Regulatory B cell is critical in bone union process through suppressing proinflammatory cytokines and stimulating Foxp3 in Treg cells

Summary Bone fractures may result in delayed union ( DU ) or non‐union ( NU ) in some patients. Evidence suggests that the skewing of the immune system toward the proinflammatory type is a contributing factor. Because B cells were previously found to infiltrate the fracture healing site at abundant levels, we examined the regulatory B cells (Bregs) in DU / NU patients. In bone fracture patients with normal healing, the frequency of interleukin ( IL )‐10‐expressing B cells was significantly upregulated in the early healing process (6 weeks post‐surgery) and was downregulated later on (18 weeks post‐surgery), whereas in DU / NU patients, the early upregulation of IL ‐10‐expressing B cells was missing. The majority of IL ‐10‐expressing B cells were concentrated in the IgM + CD 27 + fraction in both controls and patients.
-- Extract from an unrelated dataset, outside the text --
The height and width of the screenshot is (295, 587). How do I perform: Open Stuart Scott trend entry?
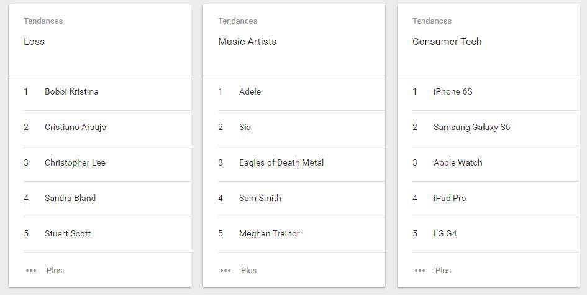click(68, 234)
IgM + CD 27 + B cells effectively suppressed interferon gamma ( IFN ‐γ), tumor necrosis factor alpha ( TNF ‐α), and IL ‐2 expression from CD 4 + T cells, as well as IFN ‐γ and TNF ‐α expression from CD 8 + T cells. The IgM + CD 27 + B cell‐mediated suppression was restricted to the sample from the early healing time point in controls, as the IgM + CD 27 + B cells from normal healing patients later on or from DU / NU patients did not present significant regulatory function. In addition, culturing of CD 4 + CD 25 + Tregs with IgM + CD 27 + B cells from controls at early healing time point resulted in higher Foxp3 expression, a function absent in controls at later time point, or in DU / NU patients. In conclusion, our results support a role of B cell‐mediated regulation early during the bone healing process.